第25話「スーパーまるかみ、届けた味と変わらぬ笑顔」
昼の賑わいが落ち着いて、店の空気がゆったりと動き出す時間帯だった。
レジ横で伝票を整理していると、入口の自動ドアが静かに開く。
顔を上げれば、アラットさんが鞄を肩に提げて入ってきた。
やや疲れは見えるけど、顔はどこか晴れやかだった。
「こんにちは、店長さん。先日はありがとうございました」
「いらっしゃいませ、アラットさん。どうでしたか?」
そう尋ねると、アラットさんは鞄を軽く叩いてから、にこりと笑った。
「はい、完売でした。最後の一つが売れたのは夕方でしたけど、全部、ちゃんとお客様の手に渡りました」
「それは……素晴らしいですね。おめでとうございます」
「ありがとうございます。鞄の効果も大きかったですが、やっぱり味の力が強かったんです。『また来るの?』って、何人かに聞かれました」
「うれしいお言葉ですね。まるかみの商品が、きちんと届いたという証拠です」
「はい。渡したときの『おいしい』の顔が、ほんとうに印象的で……。それが嬉しくて、余った分も結局、誰にもあげずに全部売りました」
アラットさんの目には、初めての試みをやり遂げた手応えがにじんでいた。
棚の向こうから、やわらかな足音が近づいてきた。
ミリエラさんだった。
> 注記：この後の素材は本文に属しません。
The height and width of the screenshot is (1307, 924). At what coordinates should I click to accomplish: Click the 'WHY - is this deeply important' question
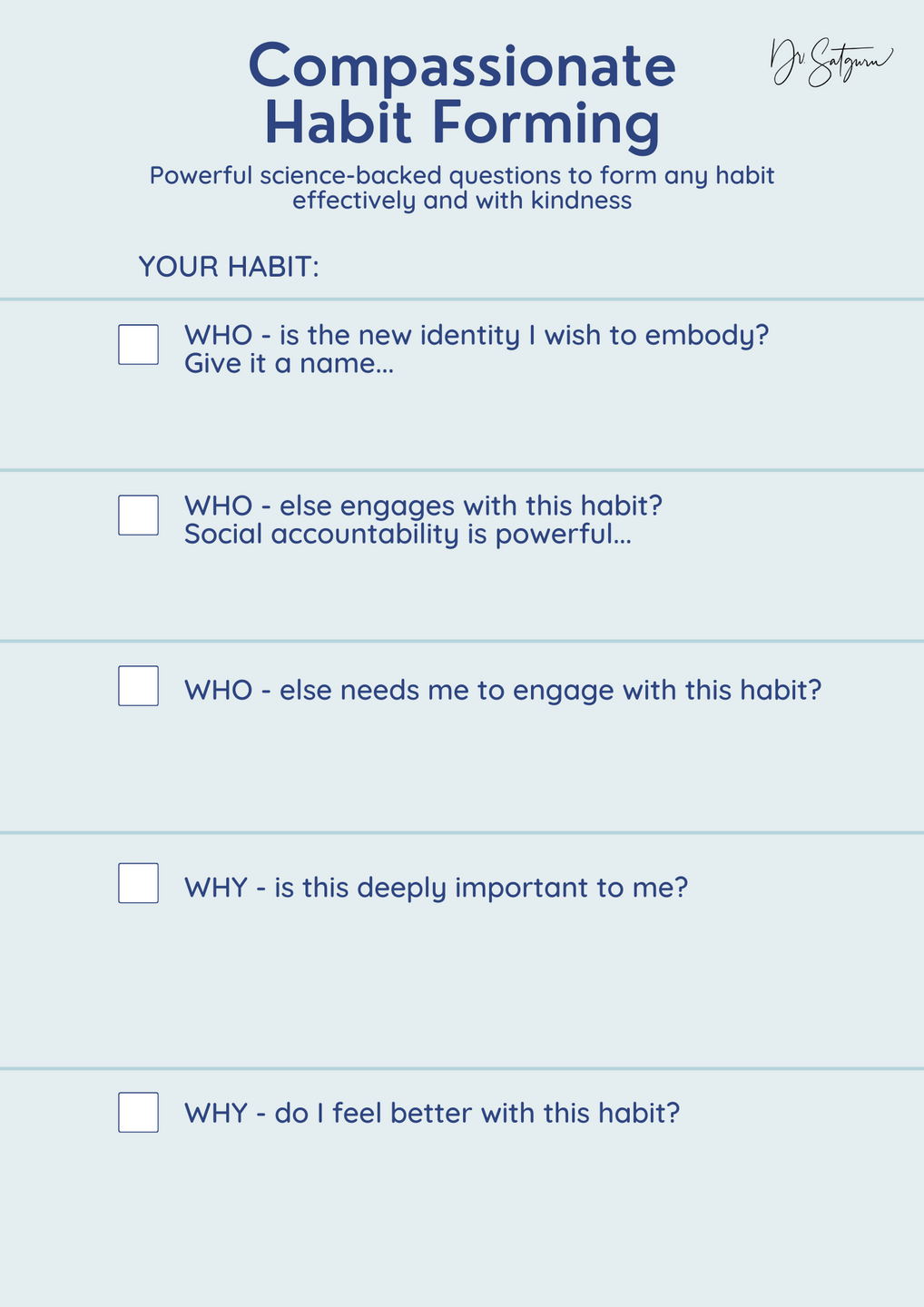[x=437, y=888]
手にはかご、笑みを浮かべたまま近寄ってくる。
「それは、素敵なことでしたね。届けるというのは、ただの運搬とは違うのでしょう?」
「これはこれは、お久しぶりです……ミリエラ殿。はい、まさにその通りでした」
「きっと、まるかみの惣菜を“思い出す味”にした人が、何人かできたと思いますよ」
その言葉に、アラットさんは少しだけ照れながら笑った。
「そうだったら、本当に嬉しいです。……実は、揚げ物を並べた瞬間、少し湯気が立ってて。ふわっと香ばしい匂いが広がって、それで立ち止まってくれた人もいました」
「揚げ物は、香りも音も、ごちそうの一部ですから。五感を刺激する料理は強いですよ」
ミリエラさんは目を細めて、どこか楽しそうに言った。
「いいお話をありがとうございました、アラットさん」
俺は伝票に印をつけながら、改めて声をかける。
「今後も、無理のない範囲で続けてみてください。こちらでも準備できるようにしておきます」
「はい。次はもう少しだけ数を増やしてみようかと思っています」
「その際は、またご相談ください」
アラットさんは深く頭を下げて、肩に鞄をかけ直した。
「では、また笑顔で報告に来られるように頑張ります」
アラットさんが帰ったあと、ミリエラさんが俺のほうを向いて言った。
「店長さん。ああして、誰かにまるかみの味を伝えてくれる方がいるのは、すてきなことですね」
「ええ。ありがたいお話です。少しずつでも、こうして広がっていくのはうれしいことです」
「シルヴィさんも、そろそろ“届ける”という意味に触れていく時期かもしれませんね」
「そうですね。彼女にはいずれ、表からも裏からも、店を見て感じてもらいたいと思っています」
午後の日差しがレジ横に差し込んでくる。
俺は伝票の空いた余白に、アラットさんの名前と「完売」とだけ書き足した。
きっとこの先も、何かの節目にはこの文字が思い出される気がした。
空には今日も、太陽と月。
スーパーまるかみ、誰かに届いたその味が、またひとつ笑顔をつないでいきます。